ROE=(純利益/売上)×(売上/資産)×(資産/自己資本)

 ※「売上」と「資産」は分母と分子に1つずつあるため、これを相殺すれば「純利益/自己資本」が残り、一般的なROEの計算式と等しくなる。

 伊藤レポートで、グローバルな投資家と対話する際の最低ラインとして、「8%」を上回るROE(Return On Equity=株主資本利益率)に各企業はコミットすべきとされたことなどにより、ROEの目標値を設定する上場企業が相次いでいるが、こうした中、「ROEを高めるには分母を小さくすればいい」という声をよく耳にするようになった。

 確かに、配当を増やすか自己株式を取得することにより自己資本を減少させれば、ROEは上昇することになる。ただ、そもそもROE向上に関する最近の議論の趣旨は日本企業の「稼ぐ力」のアップにあるはずであり、株主還元のみによってROEが上昇したとしても、稼ぐ力が変わっていなければ本末転倒と言える。

 このように株主還元に注目が集まるのは、上述のとおりROEが「純利益 ÷ 自己資本」という“割り算”によって算出されるとの理解が一般的になっているためである。しかし、株主還元ばかりに頼ったROEの向上という思考に陥らないためにも、経営陣にはデュポン式、すなわち“掛け算”によるROEの算出をお勧めしたい。
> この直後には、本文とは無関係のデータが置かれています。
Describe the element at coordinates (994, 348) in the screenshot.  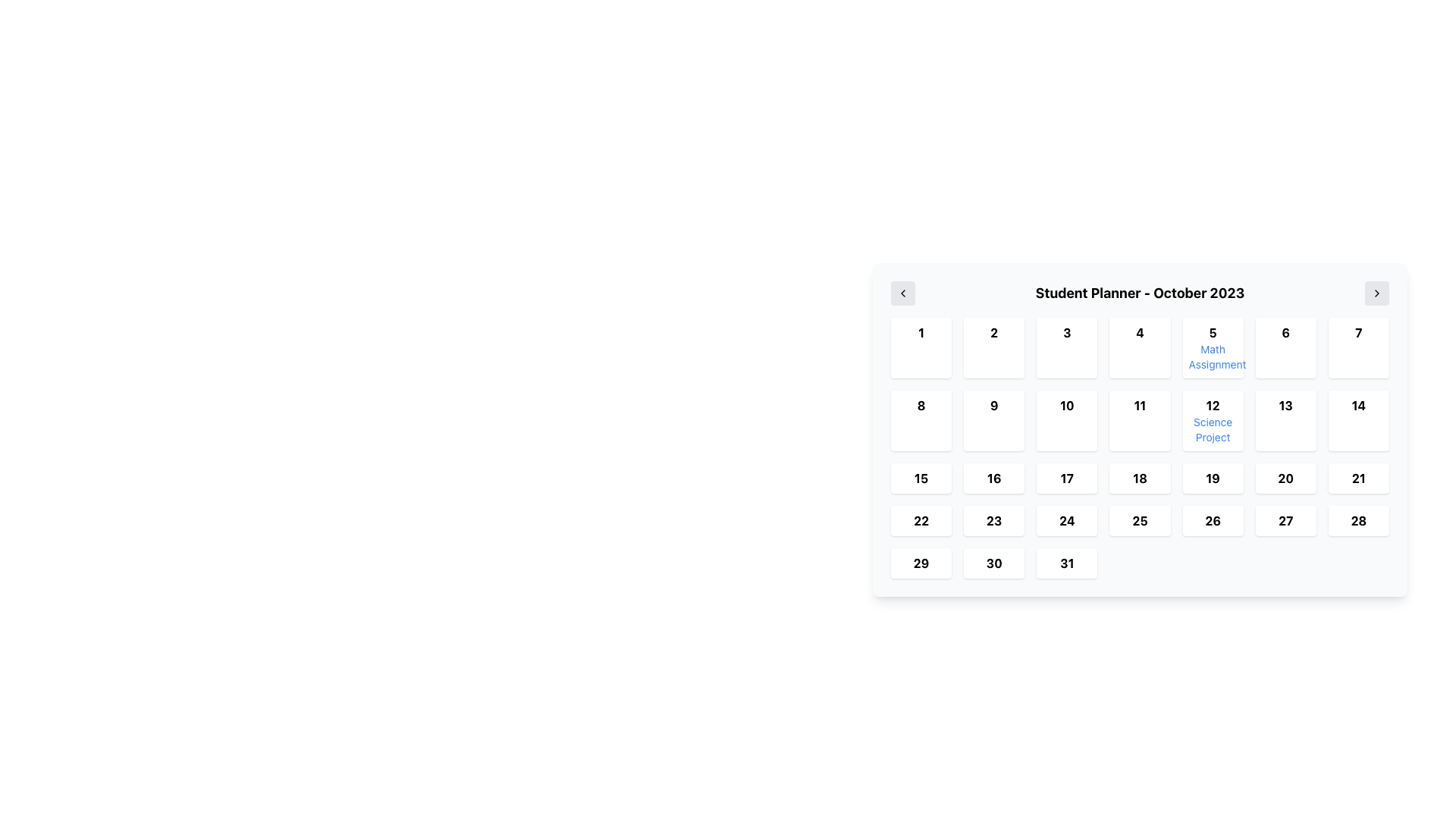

 デュポン式における「純利益/売上(売上高純利益率)」は稼ぐ力(売上に対してどれくらい利益があるか)を示す(東証第一部・第二部の平均は4.3%)。「売上/資産(総資産回転率)」はどれくらいの資産を使ってその売上をあげているかという、いわば“回す力”を示している(東証第一部・第二部の平均は1.1回)。最後の「資産/自己資本(財務レバレッジ)」は、自己資本の何倍の資産を有しているのか(東証第一部・第二部の平均は3.3倍)、すわなちいかに負債をうまく使って事業規模の拡大を図っているかを示す。つまり、ROE(東証第一部・第二部の平均は7.4%)は、「稼ぐ力」「回す力」「レバレッジ」の掛け算によっても計算できるということだ。
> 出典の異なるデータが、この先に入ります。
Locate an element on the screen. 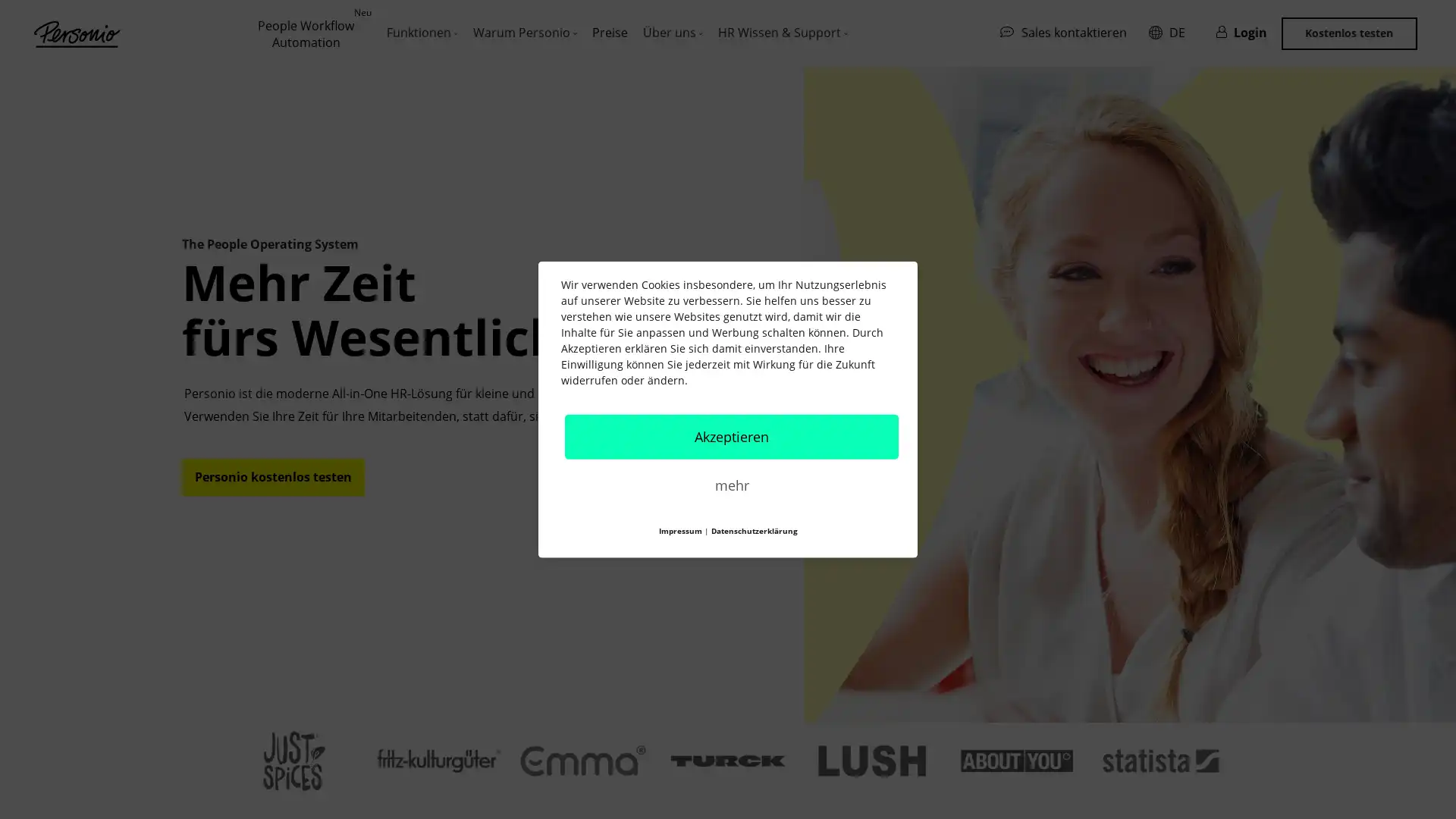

 稼ぐ力を高めるという視点を持てば、値引き合戦による売上拡大にブレーキがかかり、回す力を高めようとすれば、売上拡大効果が弱い非効率な投資は減るであろう。また、レバレッジを意識すれば適正なDEレシオについて真剣に検討することになるだろう。このように、“掛け算”によるROEの算式の構成要素はそれぞれが経営上重要な意味を持っている。ROEに関する議論は常にこの算式を念頭に置いて行えば、経営陣の意識改革にもつながるはず。一度実践してみてはいかがだろうか。
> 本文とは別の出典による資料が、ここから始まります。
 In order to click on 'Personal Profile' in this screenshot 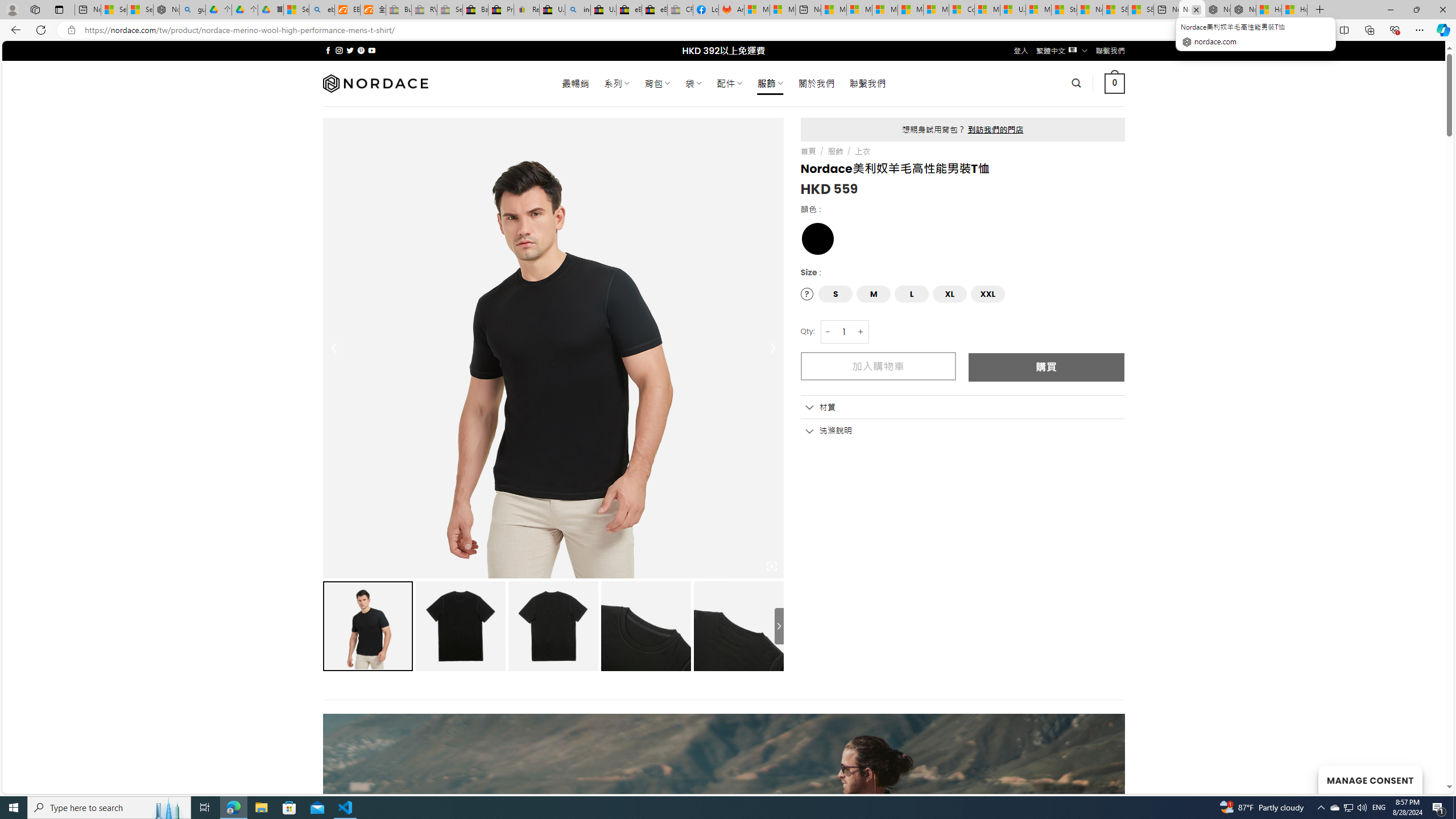, I will do `click(11, 9)`.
DEレシオ : 「デット(Debt=負債)エクイティ(Equity=株主資本)レシオ」「負債資本倍率」とも言われ、有利子負債÷株主資本により算出される。負債(Debt)が株主資本(Equity)の何倍あるのか(有利子負債等がどれだけ株主資本でカバーされているか)を示し、財務健全性の分析に活用される。一般的には1倍以下(つまり、有利子負債等の全額を株主資本がカバーしている状態)を下回ると財務健全性が高いとされる。